Injectable drug-eluting elastomeric polymer: a novel submucosal injection material

Abstract

Background: Biodegradable hydrogels can deliver therapeutic payloads with great potentials in EMR and endoscopic submucosal dissection (ESD) to yield improvements in efficacy and foster mucosal regeneration.

Objective: To assess the efficacy of an injectable drug-eluting elastomeric polymer (iDEEP) as a submucosal injection material.

Design: Comparative study of 3 different solutions by using material characterization tests and ex vivo and in vivo porcine models.

Setting: Academic hospital.

Interventions: Thirty gastric submucosal cushions were achieved with saline solution (0.9%), sodium hyaluronate (0.4%), and iDEEP (n = 10) in ex vivo porcine stomachs. Four porcine gastric submucosal cushions were then created in vivo by using iDEEP.

Main outcome measurements: Maximum injection pressure, rebamipide release rate, submucosal elevation duration, and assessment of in vivo efficacy by en bloc resection.

Results: No significant difference in injection pressures between iDEEP (28.9 ± 0.3 psi) and sodium hyaluronate (29.5 ± 0.4 psi, P > .05) was observed. iDEEP gels displayed a controlled release of rebamipide up to 2 weeks in vitro. The elevation height of iDEEP (5.7 ± 0.5 mm) was higher than that of saline solution (2.8 ± 0.2 mm, P < .01) and sodium hyaluronate (4.2 ± 0.2 mm, P < .05). All EMR procedures were successfully performed after injection of iDEEP, and a large gel cushion was noted after the resection procedure.

Limitations: Benchtop, ex vivo, and nonsurvival pig study.
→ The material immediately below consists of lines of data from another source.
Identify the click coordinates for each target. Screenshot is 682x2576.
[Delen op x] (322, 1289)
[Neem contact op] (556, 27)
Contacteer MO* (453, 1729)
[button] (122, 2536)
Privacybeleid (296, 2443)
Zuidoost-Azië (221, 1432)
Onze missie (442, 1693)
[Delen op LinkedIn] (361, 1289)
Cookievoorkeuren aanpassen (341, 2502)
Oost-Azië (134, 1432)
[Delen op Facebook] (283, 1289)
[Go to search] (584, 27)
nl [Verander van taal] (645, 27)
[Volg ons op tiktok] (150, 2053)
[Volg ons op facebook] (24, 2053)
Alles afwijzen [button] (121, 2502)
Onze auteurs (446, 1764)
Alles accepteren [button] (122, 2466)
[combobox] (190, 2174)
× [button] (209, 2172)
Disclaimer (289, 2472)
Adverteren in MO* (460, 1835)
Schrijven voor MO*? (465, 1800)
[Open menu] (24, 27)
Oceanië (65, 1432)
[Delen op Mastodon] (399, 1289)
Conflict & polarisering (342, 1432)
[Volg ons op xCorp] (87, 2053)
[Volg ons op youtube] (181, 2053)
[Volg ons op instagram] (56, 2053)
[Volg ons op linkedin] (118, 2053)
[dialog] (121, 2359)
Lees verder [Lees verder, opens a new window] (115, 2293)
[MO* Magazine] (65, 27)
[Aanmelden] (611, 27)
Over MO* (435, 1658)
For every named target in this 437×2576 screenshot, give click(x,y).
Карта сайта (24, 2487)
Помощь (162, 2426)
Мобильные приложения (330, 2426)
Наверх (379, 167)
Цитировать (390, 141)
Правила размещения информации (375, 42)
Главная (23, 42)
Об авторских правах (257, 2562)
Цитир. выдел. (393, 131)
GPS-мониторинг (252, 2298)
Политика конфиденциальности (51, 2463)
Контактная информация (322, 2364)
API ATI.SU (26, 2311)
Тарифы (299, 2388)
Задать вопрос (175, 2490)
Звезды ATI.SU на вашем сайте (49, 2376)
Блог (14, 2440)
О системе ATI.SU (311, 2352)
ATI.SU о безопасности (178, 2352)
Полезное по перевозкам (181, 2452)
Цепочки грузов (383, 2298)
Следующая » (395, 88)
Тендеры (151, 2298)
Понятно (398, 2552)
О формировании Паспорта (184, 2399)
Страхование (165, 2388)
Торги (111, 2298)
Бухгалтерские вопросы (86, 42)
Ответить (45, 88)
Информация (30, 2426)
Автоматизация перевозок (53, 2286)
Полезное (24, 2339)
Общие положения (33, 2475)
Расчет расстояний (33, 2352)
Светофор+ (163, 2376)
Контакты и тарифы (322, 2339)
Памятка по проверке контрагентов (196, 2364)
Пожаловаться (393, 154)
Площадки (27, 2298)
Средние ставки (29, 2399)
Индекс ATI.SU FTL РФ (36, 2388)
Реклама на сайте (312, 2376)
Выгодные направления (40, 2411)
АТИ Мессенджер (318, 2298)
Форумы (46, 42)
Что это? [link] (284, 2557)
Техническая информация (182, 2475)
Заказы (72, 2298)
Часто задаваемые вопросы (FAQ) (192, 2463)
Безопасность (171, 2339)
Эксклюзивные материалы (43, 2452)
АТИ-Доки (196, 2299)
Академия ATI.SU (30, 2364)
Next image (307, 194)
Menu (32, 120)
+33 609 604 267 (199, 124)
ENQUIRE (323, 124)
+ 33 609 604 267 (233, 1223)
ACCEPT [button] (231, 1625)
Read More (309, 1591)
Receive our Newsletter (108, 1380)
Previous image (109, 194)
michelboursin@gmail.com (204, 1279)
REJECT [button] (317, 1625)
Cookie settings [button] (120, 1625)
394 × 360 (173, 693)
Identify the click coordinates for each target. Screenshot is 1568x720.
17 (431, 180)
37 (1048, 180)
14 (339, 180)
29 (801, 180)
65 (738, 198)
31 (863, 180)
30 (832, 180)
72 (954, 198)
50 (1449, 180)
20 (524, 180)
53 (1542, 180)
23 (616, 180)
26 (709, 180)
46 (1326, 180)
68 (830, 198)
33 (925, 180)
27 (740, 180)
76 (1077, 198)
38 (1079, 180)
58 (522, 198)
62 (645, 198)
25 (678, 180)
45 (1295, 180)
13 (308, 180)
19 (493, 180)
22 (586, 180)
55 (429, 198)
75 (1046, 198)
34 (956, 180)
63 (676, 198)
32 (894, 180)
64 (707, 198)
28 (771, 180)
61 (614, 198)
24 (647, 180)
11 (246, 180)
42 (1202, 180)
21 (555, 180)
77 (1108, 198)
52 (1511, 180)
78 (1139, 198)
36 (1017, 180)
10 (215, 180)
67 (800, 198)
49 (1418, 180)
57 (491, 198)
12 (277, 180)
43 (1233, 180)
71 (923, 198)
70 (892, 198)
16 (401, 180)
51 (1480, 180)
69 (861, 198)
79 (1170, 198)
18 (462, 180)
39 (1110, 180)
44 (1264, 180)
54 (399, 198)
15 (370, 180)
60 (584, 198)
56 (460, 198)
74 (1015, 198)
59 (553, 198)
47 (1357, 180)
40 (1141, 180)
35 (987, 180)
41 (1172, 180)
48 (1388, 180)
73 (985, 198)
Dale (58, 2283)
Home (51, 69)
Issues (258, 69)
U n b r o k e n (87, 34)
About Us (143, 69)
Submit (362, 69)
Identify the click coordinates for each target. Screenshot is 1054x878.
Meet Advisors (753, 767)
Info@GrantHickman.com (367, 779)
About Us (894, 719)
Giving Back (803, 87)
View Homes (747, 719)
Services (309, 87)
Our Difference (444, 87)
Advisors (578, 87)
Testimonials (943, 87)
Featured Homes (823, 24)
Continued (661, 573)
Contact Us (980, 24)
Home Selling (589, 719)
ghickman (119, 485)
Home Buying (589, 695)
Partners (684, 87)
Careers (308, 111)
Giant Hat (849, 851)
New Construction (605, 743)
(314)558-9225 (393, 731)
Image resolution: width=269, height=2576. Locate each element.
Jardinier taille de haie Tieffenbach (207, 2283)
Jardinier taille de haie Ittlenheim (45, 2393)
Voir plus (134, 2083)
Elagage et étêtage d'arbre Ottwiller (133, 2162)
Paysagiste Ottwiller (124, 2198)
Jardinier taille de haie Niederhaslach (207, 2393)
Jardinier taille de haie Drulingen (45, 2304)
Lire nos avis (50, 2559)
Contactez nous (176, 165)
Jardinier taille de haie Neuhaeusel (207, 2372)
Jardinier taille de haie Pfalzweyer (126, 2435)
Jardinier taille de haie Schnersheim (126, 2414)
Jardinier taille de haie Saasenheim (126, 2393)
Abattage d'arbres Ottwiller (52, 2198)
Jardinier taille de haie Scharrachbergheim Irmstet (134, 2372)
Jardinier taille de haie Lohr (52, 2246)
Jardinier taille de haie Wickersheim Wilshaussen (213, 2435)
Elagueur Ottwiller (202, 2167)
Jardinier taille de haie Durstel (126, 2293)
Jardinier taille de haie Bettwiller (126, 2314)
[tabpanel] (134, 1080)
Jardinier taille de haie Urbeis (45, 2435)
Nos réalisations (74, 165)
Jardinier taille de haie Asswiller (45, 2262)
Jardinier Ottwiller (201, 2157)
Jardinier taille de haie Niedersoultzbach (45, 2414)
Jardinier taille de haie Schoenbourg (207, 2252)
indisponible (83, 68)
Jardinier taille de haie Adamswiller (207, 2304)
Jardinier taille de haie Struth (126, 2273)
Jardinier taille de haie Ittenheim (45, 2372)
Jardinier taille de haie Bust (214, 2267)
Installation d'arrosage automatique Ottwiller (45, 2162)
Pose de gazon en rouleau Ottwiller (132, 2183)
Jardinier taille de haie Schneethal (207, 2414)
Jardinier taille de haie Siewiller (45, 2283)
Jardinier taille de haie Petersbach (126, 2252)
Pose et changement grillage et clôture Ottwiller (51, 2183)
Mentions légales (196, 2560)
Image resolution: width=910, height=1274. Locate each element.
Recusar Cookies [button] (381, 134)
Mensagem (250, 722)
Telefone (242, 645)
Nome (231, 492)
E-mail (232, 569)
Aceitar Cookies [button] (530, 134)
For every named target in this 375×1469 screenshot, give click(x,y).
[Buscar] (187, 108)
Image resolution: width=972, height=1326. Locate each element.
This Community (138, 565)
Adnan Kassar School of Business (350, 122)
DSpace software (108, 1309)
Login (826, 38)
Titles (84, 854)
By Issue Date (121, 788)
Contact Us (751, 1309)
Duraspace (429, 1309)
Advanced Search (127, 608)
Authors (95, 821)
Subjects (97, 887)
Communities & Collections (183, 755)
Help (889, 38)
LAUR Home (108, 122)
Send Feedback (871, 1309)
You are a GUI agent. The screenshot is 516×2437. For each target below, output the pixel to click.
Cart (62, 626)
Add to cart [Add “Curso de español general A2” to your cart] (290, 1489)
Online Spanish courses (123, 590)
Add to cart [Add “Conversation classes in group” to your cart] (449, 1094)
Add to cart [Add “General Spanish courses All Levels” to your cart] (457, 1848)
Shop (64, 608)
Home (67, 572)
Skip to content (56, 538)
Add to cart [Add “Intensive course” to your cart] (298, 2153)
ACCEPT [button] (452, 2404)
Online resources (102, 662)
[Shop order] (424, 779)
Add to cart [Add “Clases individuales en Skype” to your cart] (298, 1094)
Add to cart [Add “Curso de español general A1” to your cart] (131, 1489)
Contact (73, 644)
Conclusions: A novel injection solution was evaluated for endoscopic resection. These results suggest that iDEEP may provide a significant step toward the realization of an ideal EMR and endoscopic submucosal dissection injection material.

Figure 1

Photographic representation of the liquid to gel transformation of the iDEEP. Gel transformation only occurs after the A and B Components are combined.

Figure 2

A) Maximum injection pressures of the tested solutions, and B) in vitro Rebamipide release profiles from iDEEP gels.

Figure 2

A) Maximum injection pressures of the tested solutions, and B) in vitro Rebamipide release profiles from iDEEP gels.

Figure 3

Photographic images depicting the chronological changes in the submucosal elevation of A) saline (0.9%), B) sodium hyaluronate (0.4%), and C) iDEEP (30%) from top to bottom in turn 1, 5, 15, and 30 minutes after injection using porcine gastric samples ex vivo. D) Graphical representation of the chronological changes in the submucosal elevation.

Figure 4

Endoscopic views of A) Contained vertical submucosal elevation after injection of the iDEEP Part A and B solution, and B) Mucosal defect post-iDEEP EMR resection reveals a solidified soft biodegradable gel.

Figure 4

Endoscopic views of A) Contained vertical submucosal elevation after injection of the iDEEP Part A and B solution, and B) Mucosal defect post-iDEEP EMR resection reveals a solidified soft biodegradable gel.